Search code examples
svmlibsvmfeature-selection

libsvm scaling of features real and categorical


I am wondering if categorical features, after converting to one-hot encoding (e.g. 0 0 0 1 0 0 for 6 possible values of the variable) should be scaled along real features using svm-scale function. libsvm guide apparently says so, I think.

Also, what is the effect on learning in SVM, if there are some features which are undiscriminating, e.g. random noise? Should I remove such features before training? My guess is that these can affect learning because SVM essentially calculates euclidean distances between data points which are represented as vectors of features. I am not much concerned with running time as number of features is small. Please mention standard feature selection algorithm implementation for svm. Any suggestion is welcome.

Thank you.


Solution

  • You have several questions in there:

    1) Should 0-1 features get scaled?
    2) What is the effect of noise features?
    3) Should noise features be removed?
    4) If so, how?

    The general answer to (1) and (3) is that you should use cross-validation, (or a holdout validation set) try it both ways, and keep whichever one scores better on cross-validation.

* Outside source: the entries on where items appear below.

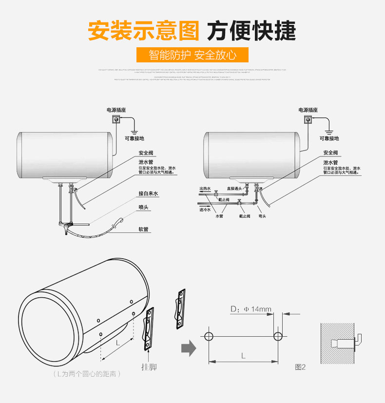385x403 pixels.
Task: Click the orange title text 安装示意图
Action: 143,30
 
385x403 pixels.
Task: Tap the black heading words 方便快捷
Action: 251,30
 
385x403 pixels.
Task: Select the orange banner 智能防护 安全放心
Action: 192,55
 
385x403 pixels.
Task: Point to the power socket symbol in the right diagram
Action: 307,120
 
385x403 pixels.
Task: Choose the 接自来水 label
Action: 148,193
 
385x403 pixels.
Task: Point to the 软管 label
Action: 143,228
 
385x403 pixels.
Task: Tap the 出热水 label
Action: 205,188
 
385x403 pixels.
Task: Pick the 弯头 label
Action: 262,216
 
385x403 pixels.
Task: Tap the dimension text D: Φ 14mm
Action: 250,309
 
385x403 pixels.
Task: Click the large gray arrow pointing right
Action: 188,348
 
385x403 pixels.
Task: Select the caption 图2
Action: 300,367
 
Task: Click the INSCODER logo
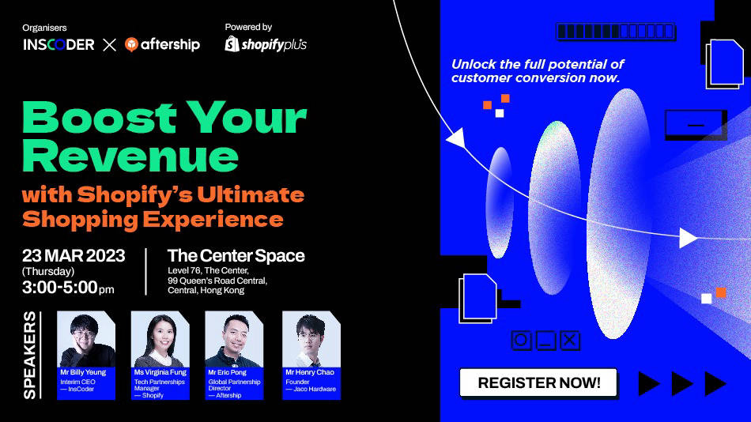point(58,45)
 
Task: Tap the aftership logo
point(162,45)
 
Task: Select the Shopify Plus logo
point(266,44)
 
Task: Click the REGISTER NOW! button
point(539,383)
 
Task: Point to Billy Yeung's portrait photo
point(87,340)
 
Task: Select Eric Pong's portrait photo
point(233,340)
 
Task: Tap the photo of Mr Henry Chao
point(311,340)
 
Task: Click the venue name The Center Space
point(236,255)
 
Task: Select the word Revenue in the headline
point(130,156)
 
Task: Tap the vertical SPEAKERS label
point(30,355)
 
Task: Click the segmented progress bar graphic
point(617,32)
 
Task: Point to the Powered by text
point(248,27)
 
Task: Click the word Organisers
point(45,27)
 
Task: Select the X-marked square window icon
point(569,341)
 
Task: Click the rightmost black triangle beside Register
point(715,384)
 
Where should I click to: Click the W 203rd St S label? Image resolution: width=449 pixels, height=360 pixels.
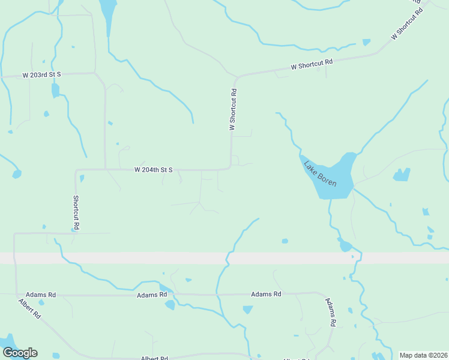[42, 75]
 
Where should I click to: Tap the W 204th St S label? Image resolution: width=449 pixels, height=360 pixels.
[153, 170]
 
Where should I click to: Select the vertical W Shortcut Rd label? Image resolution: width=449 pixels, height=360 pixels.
[234, 110]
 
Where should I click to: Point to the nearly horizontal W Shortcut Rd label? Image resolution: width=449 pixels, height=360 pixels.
[312, 64]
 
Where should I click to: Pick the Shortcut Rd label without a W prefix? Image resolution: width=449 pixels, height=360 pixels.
[76, 212]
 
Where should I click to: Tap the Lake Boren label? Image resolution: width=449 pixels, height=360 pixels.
[319, 173]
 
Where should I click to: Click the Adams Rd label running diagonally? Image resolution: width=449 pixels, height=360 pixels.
[330, 311]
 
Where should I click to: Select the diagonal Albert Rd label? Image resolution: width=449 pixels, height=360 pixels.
[29, 308]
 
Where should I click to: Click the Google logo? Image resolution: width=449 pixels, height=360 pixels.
[20, 353]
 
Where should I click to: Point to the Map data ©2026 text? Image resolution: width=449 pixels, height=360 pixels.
[423, 355]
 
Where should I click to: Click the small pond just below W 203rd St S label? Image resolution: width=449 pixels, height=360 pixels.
[55, 91]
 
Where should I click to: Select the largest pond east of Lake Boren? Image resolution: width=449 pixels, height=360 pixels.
[402, 175]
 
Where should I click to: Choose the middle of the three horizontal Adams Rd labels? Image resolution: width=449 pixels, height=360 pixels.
[151, 295]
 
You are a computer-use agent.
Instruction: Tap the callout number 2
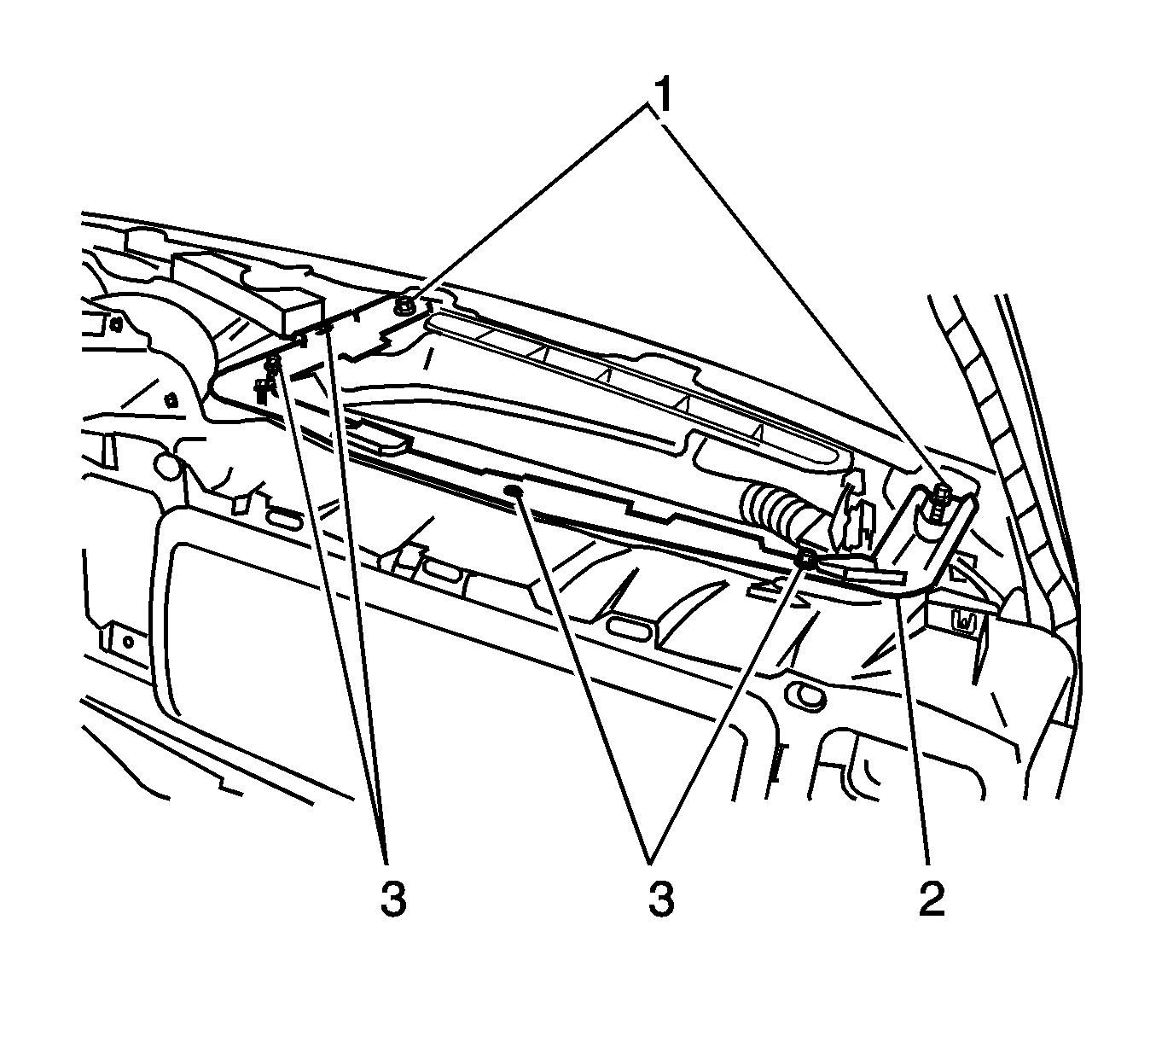pyautogui.click(x=932, y=898)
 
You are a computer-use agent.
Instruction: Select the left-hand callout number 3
pyautogui.click(x=392, y=898)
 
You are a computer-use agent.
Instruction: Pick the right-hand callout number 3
pyautogui.click(x=660, y=898)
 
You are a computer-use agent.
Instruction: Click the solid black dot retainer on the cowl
pyautogui.click(x=513, y=490)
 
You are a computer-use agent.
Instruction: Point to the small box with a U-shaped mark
pyautogui.click(x=961, y=621)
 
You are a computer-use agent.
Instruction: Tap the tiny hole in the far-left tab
pyautogui.click(x=127, y=640)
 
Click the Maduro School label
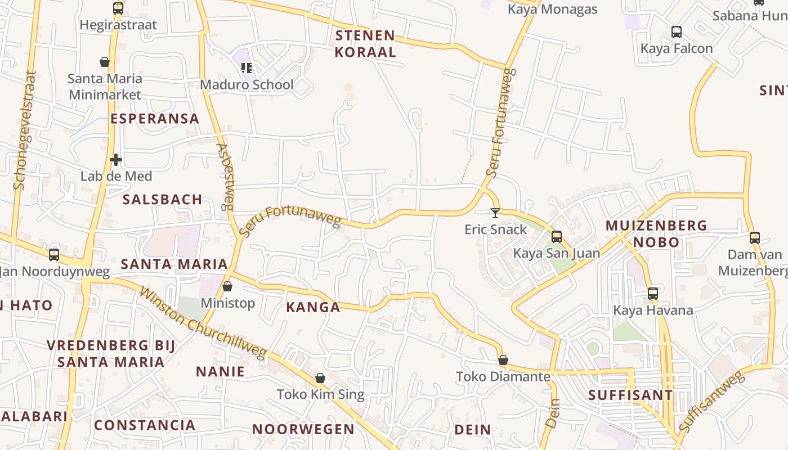(x=247, y=85)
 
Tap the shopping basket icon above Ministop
(x=227, y=286)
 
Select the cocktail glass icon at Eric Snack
(x=495, y=213)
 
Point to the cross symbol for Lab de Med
(x=116, y=160)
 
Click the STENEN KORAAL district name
(x=365, y=44)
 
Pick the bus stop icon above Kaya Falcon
(x=677, y=32)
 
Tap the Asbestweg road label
(x=226, y=176)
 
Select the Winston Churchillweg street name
(x=202, y=323)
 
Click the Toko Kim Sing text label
(x=320, y=394)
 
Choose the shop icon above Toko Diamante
(x=503, y=360)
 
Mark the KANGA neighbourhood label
(x=313, y=307)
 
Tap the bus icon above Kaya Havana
(x=653, y=293)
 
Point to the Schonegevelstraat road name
(x=24, y=129)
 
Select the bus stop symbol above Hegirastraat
(x=118, y=8)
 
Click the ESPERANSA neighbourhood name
(x=155, y=119)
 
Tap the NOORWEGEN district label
(x=303, y=429)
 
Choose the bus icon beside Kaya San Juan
(x=557, y=237)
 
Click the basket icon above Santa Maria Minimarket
(x=105, y=62)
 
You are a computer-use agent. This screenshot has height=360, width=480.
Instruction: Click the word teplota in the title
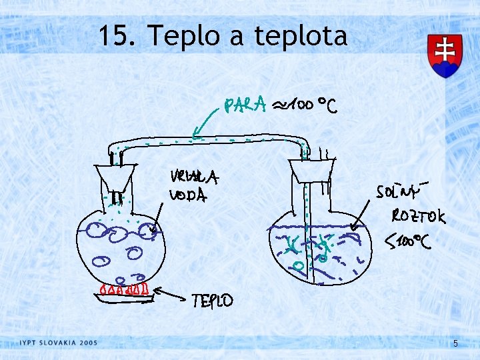(x=301, y=36)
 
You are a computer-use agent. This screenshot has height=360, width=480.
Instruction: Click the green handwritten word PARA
(x=246, y=105)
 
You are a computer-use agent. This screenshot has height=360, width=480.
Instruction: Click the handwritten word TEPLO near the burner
(x=213, y=301)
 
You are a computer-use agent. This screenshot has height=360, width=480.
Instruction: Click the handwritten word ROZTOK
(x=419, y=216)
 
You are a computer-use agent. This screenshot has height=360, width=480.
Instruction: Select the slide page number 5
(x=455, y=343)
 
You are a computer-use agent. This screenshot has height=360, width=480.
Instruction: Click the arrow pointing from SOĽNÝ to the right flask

If I'm going to guess, I'd say that scaling 0-1 features probably doesn't matter very much, because SVM's are not that scale dependent as long as all of the features are O(1), which those are. A moderate number of noise features are probably ok, too. As for (2), you are correct that noise features usually degrade SVM performance somewhat. Feature selection is a big topic. There is a decent introduction to it in the scikit-learn user guide.